Maine lawmakers this session approved a bill requiring hospitals and other health care facilities to clearly inform patients that they charge facility fees. It’s a watered-down version of a bill to regulate when and how the often costly fees to defray operational costs are being imposed.

The House and Senate both approved the bill, L.D. 2271, on voice votes with no roll call taken.

The bill now goes to Gov. Janet Mills, who hasn’t yet taken a position on the latest version of the bill.

Ann Woloson, executive director of Consumers for Affordable Health Care, a nonprofit that supports regulation of facility fees, said the bill, while far less strict than earlier proposals, is still a win for patients, who sometimes get charged hundred of dollars in facility fees.

“We see this as a positive first step,” Woloson said. “We hear a lot of confusion from Mainers about facility fees, why and when they are charged, how much they will be charged and how to decipher such fees on hospital bills.”

The bill would require health care facilities to post signs in their buildings and on their websites that facility fees are being charged, but it does not require that hospitals or other health care settings disclose the specific amounts of the fees. The amount a patient pays can vary, depending on their insurance coverage.


Woloson said that requiring any additional information to be provided to patients is a good step toward greater transparency.

Consumers for Affordable Health Care surveyed Mainers about facility fees this year and found that 27% said they had been charged such fees and 62% said they were excessive.

“We are hopeful that policymakers will take additional steps that help minimize the burden such fees have on patients,” Woloson said.

Lawmakers removed from the bill a provision that would have barred patients who receive services through telehealth – without visiting a health care facility – from getting charged a facility fee.

Hospital officials advocated to remove stronger regulations from the bill, arguing that facility fees sometimes are necessary because of the large amount of overhead that it costs to run a hospital.

Press Herald investigation revealed that hospitals sometimes hide the fees in medical bills with no explanation. And insurance companies sometimes refuse to cover them, leaving patients on the hook for hundreds of dollars in unexpected fees simply because they went to a hospital instead of seeking treatment from another provider.


After the stories were published, Senate President Troy Jackson, D-Allagash, introduced a bill to regulate the fees. The bill was amended to form a commission to study the topic, and the task force’s recommendations became the basis for L.D. 2271.


But as the bill went through the legislative process and hospitals lobbied, the regulations became weaker. For instance, one provision recommended by the task force that didn’t make it into the bill would have banned facility fees from being charged at hospital-affiliated facilities that weren’t located on the hospitals’ main campuses.

Jeff Austin, vice president of government affairs for the Maine Hospital Association, said during a hearing this winter that outright banning of facility fees in certain cases would “have a devastating financial impact on hospitals, including the potential closure of some facilities and the loss of patient access to health care services.”
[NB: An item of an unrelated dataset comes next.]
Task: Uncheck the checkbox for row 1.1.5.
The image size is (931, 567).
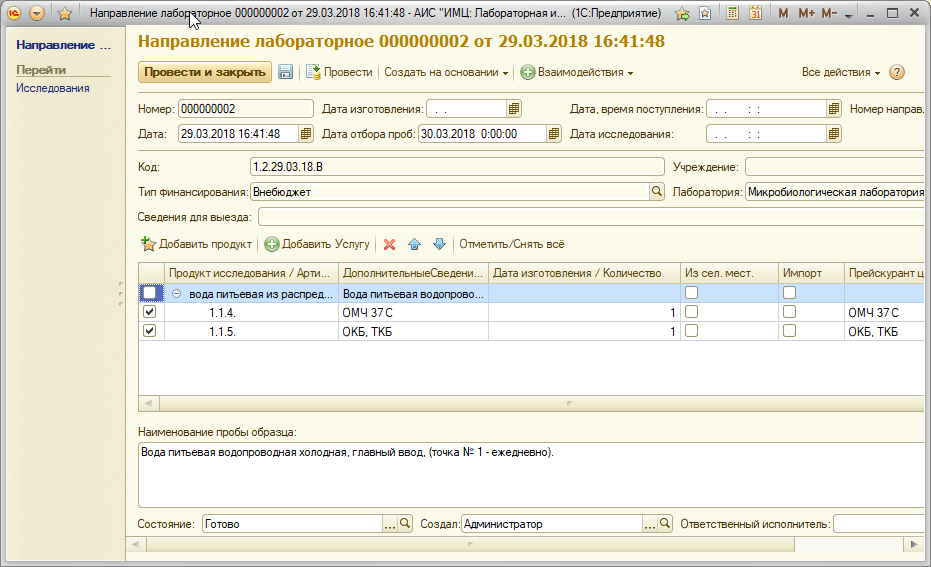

And Lugene Inzana, associate chief financial officer of MaineHealth, in testimony before the Legislature’s Health Coverage, Insurance and Financial Services Committee in March, said that Maine already has a number of regulations on the books that require disclosure of facility fees or bans them in certain cases, such as in office settings for those covered by private insurance.

Katie Harris, chief government affairs officer for MaineHealth, said in a statement on Friday that “we appreciate that the (health coverage) committee ultimately concluded that Maine’s hospitals are not inappropriately charging patients. We understand that hospital billing can be complex, and at times patients can become frustrated with that complexity.”

But Stephanie DuBois, a spokesperson for Anthem Blue Cross Blue Shield, said on Friday that despite certain Maine limits, facility fees sometimes are being incorrectly put on patients’ bills. She said more needs to be done in future legislative sessions to improve protections for patients.

“It was encouraging to see progress,” DuBois said. “But we want to see strengthened protections for Mainers.”